No withdrawal – not included in income

6% excise tax is computed for each year the excess contribution remains in the IRA before it is consumed

No early withdrawal penalty

The taxpayer has the right to choose the method.  However, if discovered too late one or more of the alternatives may not be available.  Therefore, early discovery is important.

  One should make computations to determine which available method produces the least cost.  For example, if the tax inclusion of the earnings withdrawn produces little income tax and the 10% early withdrawal on that income produces little cost, then the withdrawal before the tax return due date may be the best choice.  On the other hand if the 6% excise tax produces little cost, then one of the other methods may produce the least cost.  It will be different for each circumstance and one should make all the computations (including the consideration of market fluctuations, and the tax-deferred or tax-free compounding of the earnings).  The following will help to identity other issues or circumstances to consider - keeping in mind your personal circumstances may be different or include others:

  1. Convenience of obtaining IRA owner signature
  2. Convenience of obtaining a signature guarantee
  3. Transaction fees
  4. Early redemption fees

Withdrawal by due date (including extensions) of the tax return

If you have time to withdraw the excess by the due date, including extensions, of the taxpayer's tax return - then do not deduct the excess, do not include in income, do not compute the 6% excise tax.  All income attributable to the excess must be withdrawn, included in income and the early withdrawal must be computed.

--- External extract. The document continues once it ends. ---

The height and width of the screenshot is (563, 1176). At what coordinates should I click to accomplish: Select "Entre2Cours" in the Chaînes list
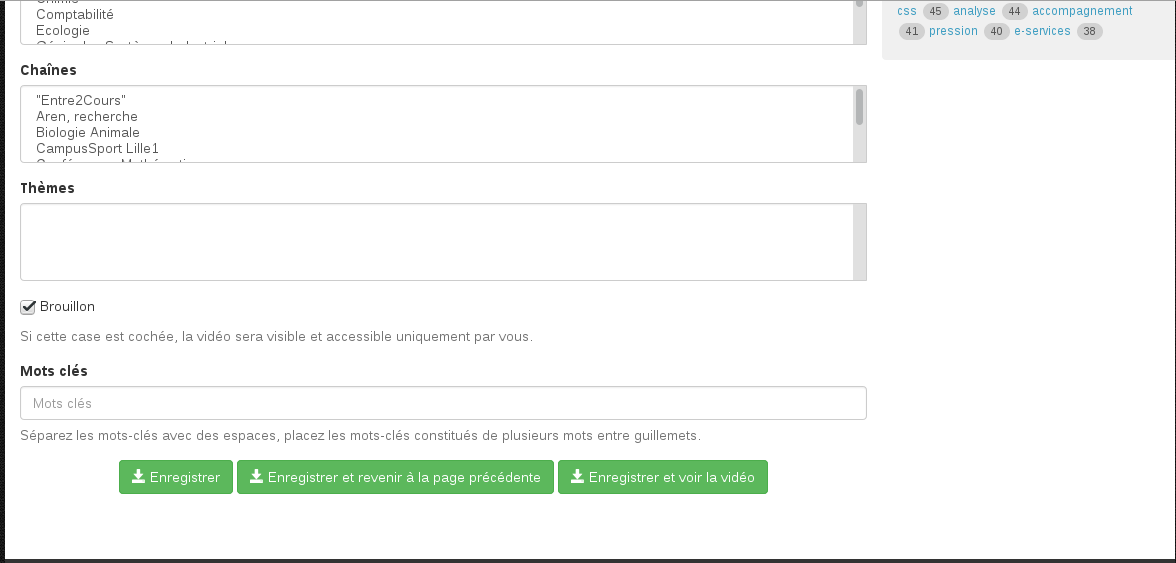pyautogui.click(x=80, y=101)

If the withdrawal occurs in the year following the contribution the income attributable to the excess must be included in the prior year.  There will be no 1099-R for the year which must include the income attributable to the excess.  The 1099-R for the year following the excess contribution will indicate the amount of the withdrawal and the year in which the earnings must be included (the year of the excess contribution).  IF the income is not included on the tax return for the year of the excess contribution - amend the return.

Withdrawal after due date

Do not take a deduction for the excess.  Usually this is not an issue.  However, you may have experienced special circumstances that placed you into a position of complying the the maximum contribution, but for which you were limited to a lesser amount.  In the case you deducted too much, then you must include the drawing of the excess in your income.  The income attributable to the excess need not be withdrawn and included in gross income.   The 6% excise is imposed for each year the excess contribution remains in the IRA excluding the year of the distribution.

Using the excess as a following year contribution

The excess may be treated as a deductible IRA contribution in a year following the year of the excess contribution.  The 6% excise tax will be imposed for each year the excess contribution remains in the IRA before it is covered by this exception.